EXERCISE TASK: Reproduce the entries word for word for the stretch from the line containing "Where should I click to: Choose" through the end of the entries. Leave out the pictures.

────────────────────────────────────────

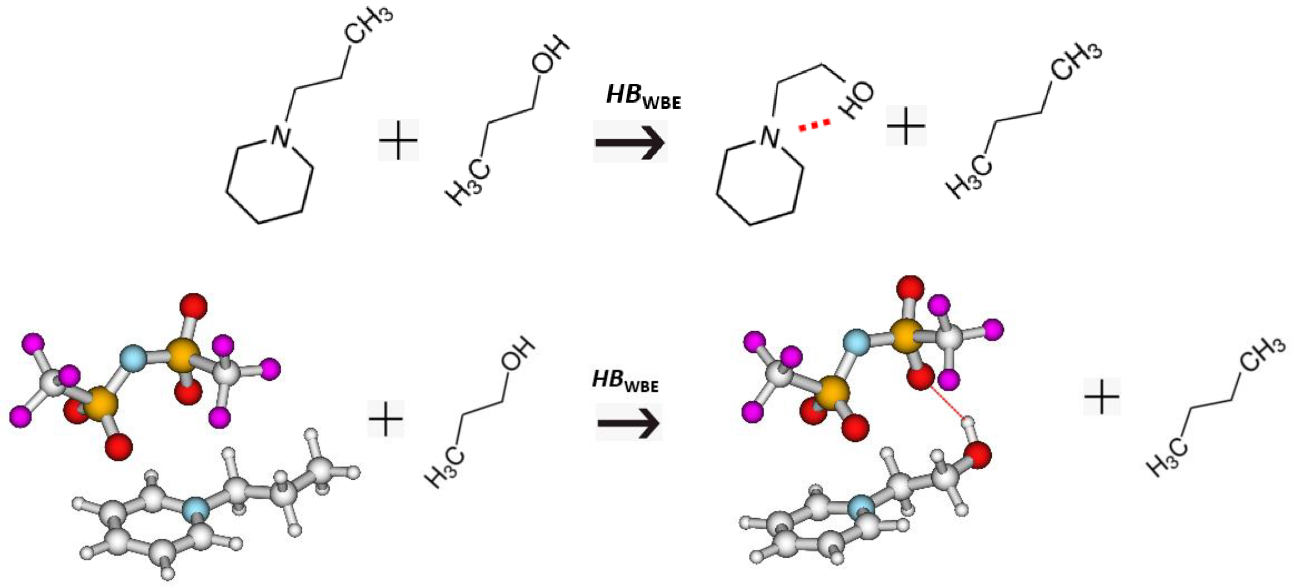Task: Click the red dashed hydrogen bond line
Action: coord(814,125)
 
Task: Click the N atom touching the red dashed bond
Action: coord(770,136)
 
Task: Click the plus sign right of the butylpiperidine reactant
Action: coord(398,140)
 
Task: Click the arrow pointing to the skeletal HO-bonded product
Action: coord(630,142)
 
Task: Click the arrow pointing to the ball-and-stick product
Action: coord(629,422)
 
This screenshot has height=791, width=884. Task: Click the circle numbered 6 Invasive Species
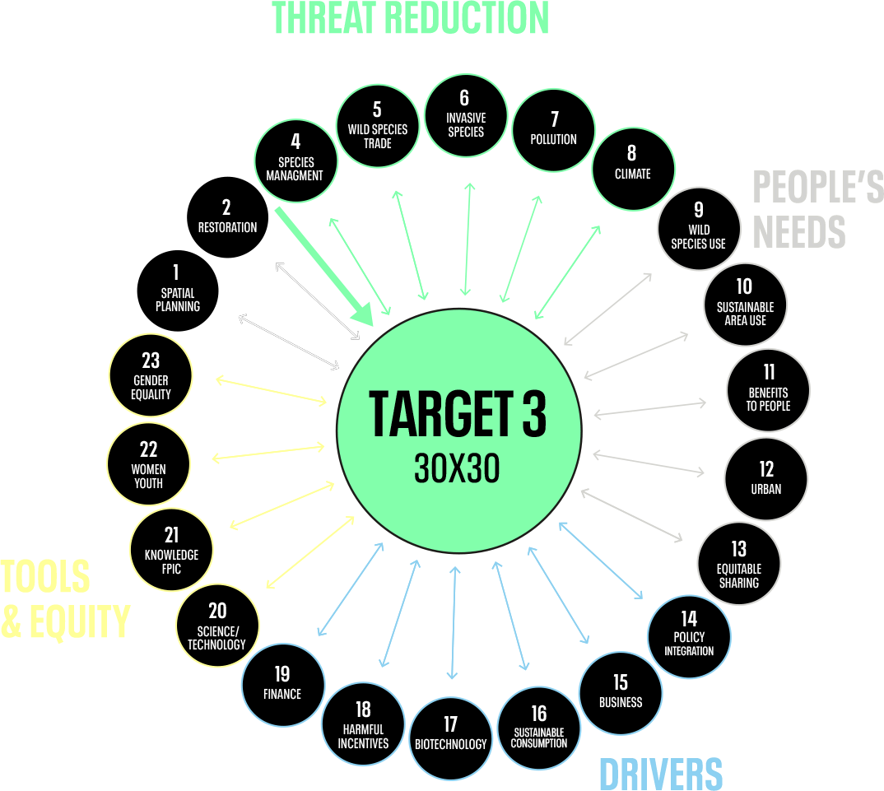pyautogui.click(x=465, y=115)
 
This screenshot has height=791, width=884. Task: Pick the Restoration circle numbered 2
pyautogui.click(x=227, y=218)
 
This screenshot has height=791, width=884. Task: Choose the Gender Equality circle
pyautogui.click(x=151, y=375)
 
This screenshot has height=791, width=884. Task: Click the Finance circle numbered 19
pyautogui.click(x=282, y=684)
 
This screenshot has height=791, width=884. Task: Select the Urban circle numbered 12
pyautogui.click(x=765, y=478)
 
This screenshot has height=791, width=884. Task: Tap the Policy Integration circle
pyautogui.click(x=689, y=636)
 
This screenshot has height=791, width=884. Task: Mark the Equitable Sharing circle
pyautogui.click(x=738, y=564)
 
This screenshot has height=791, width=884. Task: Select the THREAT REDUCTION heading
pyautogui.click(x=410, y=18)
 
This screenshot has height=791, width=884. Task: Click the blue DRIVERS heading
pyautogui.click(x=660, y=774)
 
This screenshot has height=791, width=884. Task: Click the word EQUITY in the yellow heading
pyautogui.click(x=78, y=621)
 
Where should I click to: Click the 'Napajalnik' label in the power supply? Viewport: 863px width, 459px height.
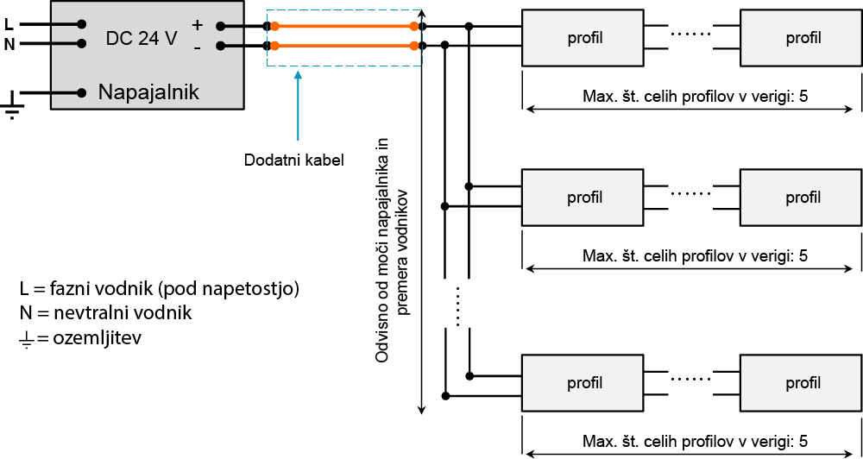click(148, 91)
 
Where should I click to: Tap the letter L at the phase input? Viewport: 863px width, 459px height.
click(9, 25)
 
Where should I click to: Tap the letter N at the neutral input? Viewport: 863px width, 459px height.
click(9, 44)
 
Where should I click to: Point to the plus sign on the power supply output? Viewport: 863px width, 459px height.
click(197, 26)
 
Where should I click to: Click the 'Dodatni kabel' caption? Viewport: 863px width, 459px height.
click(293, 160)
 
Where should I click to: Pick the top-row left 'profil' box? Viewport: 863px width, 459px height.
click(584, 38)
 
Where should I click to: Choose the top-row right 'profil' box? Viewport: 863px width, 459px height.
click(803, 38)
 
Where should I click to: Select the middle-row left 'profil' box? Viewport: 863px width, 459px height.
click(584, 198)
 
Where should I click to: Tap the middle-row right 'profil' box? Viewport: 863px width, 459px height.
click(803, 198)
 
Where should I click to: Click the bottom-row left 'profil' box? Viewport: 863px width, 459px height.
click(584, 383)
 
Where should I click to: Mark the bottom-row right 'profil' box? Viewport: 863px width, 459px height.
click(803, 383)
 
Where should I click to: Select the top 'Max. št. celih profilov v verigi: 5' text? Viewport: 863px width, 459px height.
click(696, 95)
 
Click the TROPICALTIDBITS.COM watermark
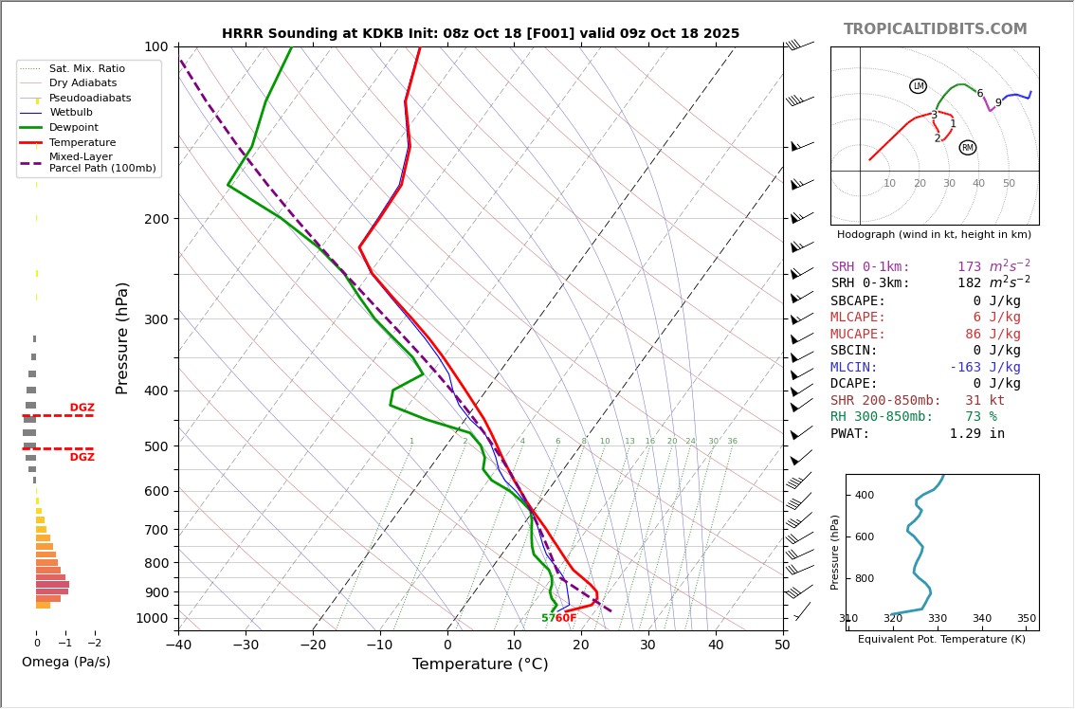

────────────────────────────────────────

EXPECTED ANSWER:
Where should I click to: Choose the top-row right 'profil' box? Viewport: 863px width, 459px height.
click(803, 38)
 
Where should I click to: Select the middle-row left 'profil' box? Viewport: 863px width, 459px height.
click(584, 198)
 
Where should I click to: Tap the middle-row right 'profil' box? Viewport: 863px width, 459px height.
click(803, 198)
 
Where should I click to: Click the bottom-row left 'profil' box? Viewport: 863px width, 459px height.
click(584, 383)
 
Where should I click to: Mark the bottom-row right 'profil' box? Viewport: 863px width, 459px height.
click(803, 383)
 
Where should I click to: Select the top 'Max. št. celih profilov v verigi: 5' text? Viewport: 863px width, 459px height.
click(696, 95)
 
Click the TROPICALTIDBITS.COM watermark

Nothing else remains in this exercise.